Here, \({\omega }_{1}\) and \({\omega }_{2}\) represent the fusion weights for the enhanced pseudo-color image and the true-color image, respectively. Based on the fused Laplacian pyramid, the image was reconstructed from top to bottom, resulting in the final feature-fused image (as shown in Fig. 11d). The fused image exhibits overall improvements in color, brightness, and sharpness, with significantly enhanced features in the red regions.

Based on the data analysis results presented in Table 4, it is observed that the image processed with the feature enhancement algorithm shows significant improvements in key quality evaluation indicators—average gradient, spatial frequency components, and information entropy—compared to the true-color image enhanced solely by PCA. This distinction underscores the notable efficacy and potential of our method in enhancing the visual effect and information content of the images.
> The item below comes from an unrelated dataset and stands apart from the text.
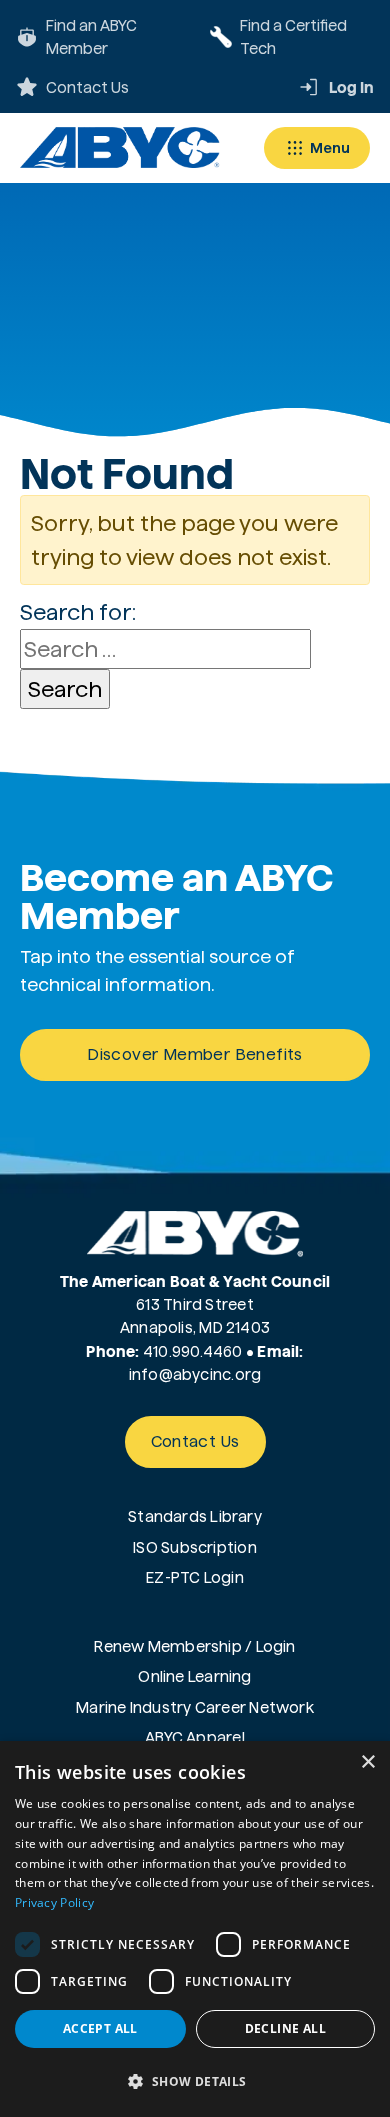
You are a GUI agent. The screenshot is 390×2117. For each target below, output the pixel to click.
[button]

Table 4 Comparison of enhanced image metrics

In this study, we successfully combined PCA and SMACC algorithms to enhance the visual representation capabilities of hyperspectral images and highlight obscure features on pottery. Preliminary results show that images processed with PCA exhibit more vivid colors and improved clarity in RGB conversion, while the SMACC algorithm effectively extracted endmember features from the PCA-enhanced image. When these endmember features were fused with the PCA true-color image in the HSV space, the resulting feature-enhanced image displayed better overall color brightness and clarity. Notably, the red region’s features were significantly enhanced. Compared to images obtained using PCA enhancement alone, the average gradient, spatial frequency, and information entropy of the feature-enhanced image increased by 22.23%, 30.46%, and 17.21%, respectively, which is crucial for cultural heritage preservation. Compared to previous research, this study not only theoretically broadens the application scope of HSI technology in cultural heritage conservation but also provides practical technical support for the restoration of ancient pottery.